Политика является методологической основой для:

• формирования и проведения единой политики в области обеспечения безопасности информации в Банке;
• принятия управленческих решений и разработке практических мер по воплощению политика безопасности информации и выработки комплекса согласованных мер, направленных на выявление, отражение и ликвидацию последствий реализации различных видов угроз безопасности информации;
• координации деятельности структурных подразделений Банка при проведении работ по созданию, развитию и эксплуатации информационных технологий с соблюдением требований по обеспечению безопасности информации;
• разработки предложений по совершенствованию правового, нормативного, технического и организационного обеспечения безопасности информации в Банке.

Системный подход к построению системы защиты информации в Банке предполагает учет всех взаимосвязанных, взаимодействующих и изменяющихся во времени элементов, условий и факторов, значимых для понимания и решения проблемы обеспечения безопасности информации Банка.

Обеспечение безопасности информации - процесс, осуществляемый Руководством Банка, подразделениями защиты информации и сотрудниками всех уровней. Это не только и не столько процедура или политика, которая осуществляется в определенный отрезок времени или совокупность средств защиты, сколько процесс, который должен постоянно идти на всех уровнях внутри Банка и каждый сотрудник Банка должен принимать участие в этом процессе. Деятельность по обеспечению информационной безопасности является составной частью повседневной деятельности Банка. И ее эффективность зависит от участия руководства Банка в обеспечении информационной безопасности.

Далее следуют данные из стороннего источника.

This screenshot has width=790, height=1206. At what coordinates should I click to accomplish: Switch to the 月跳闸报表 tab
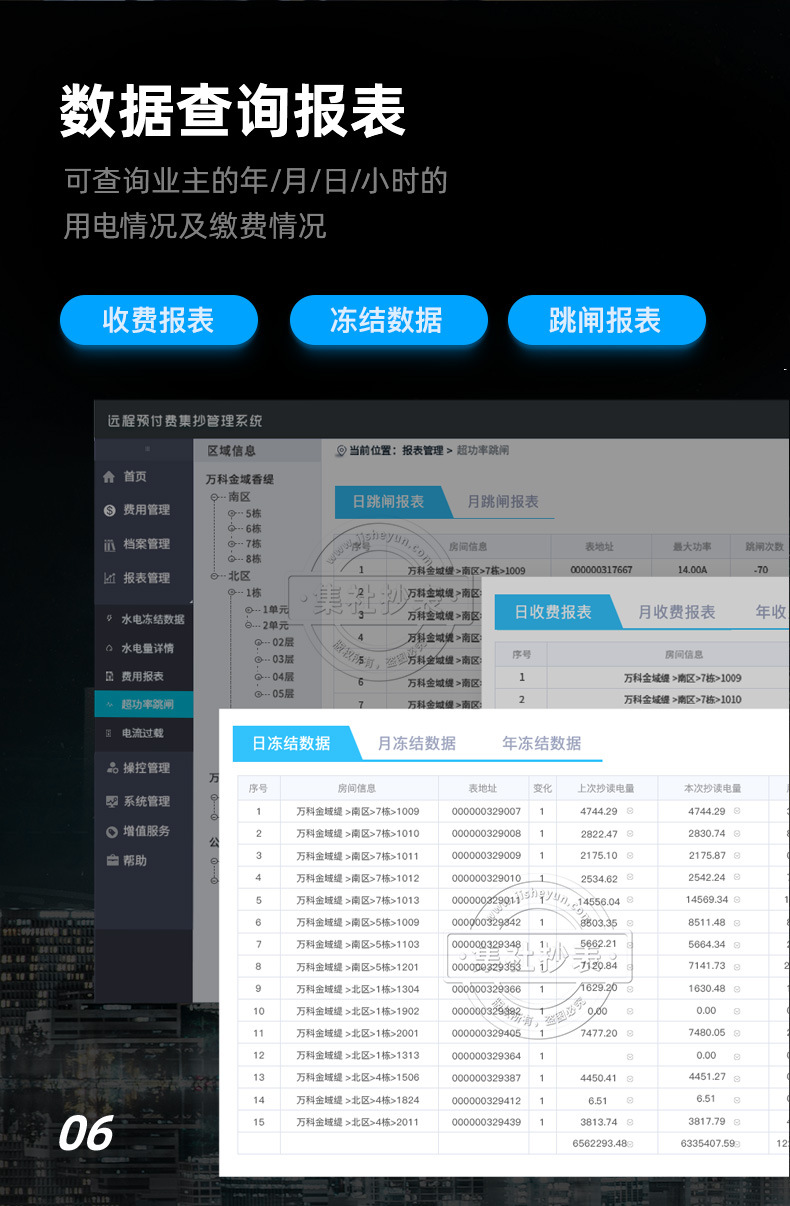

Кроме того, большинству физических и технических средств защиты для эффективного выполнения своих функций необходима постоянная организационная (административная) поддержка (своевременная смена и обеспечение правильного хранения и применения имен, паролей, ключей шифрования, переопределение полномочий и т.п.). Перерывы в работе средств защиты могут быть использованы злоумышленниками для анализа применяемых методов и средств защиты, для внедрения специальных программных и аппаратных "закладок" и других средств преодоления защиты.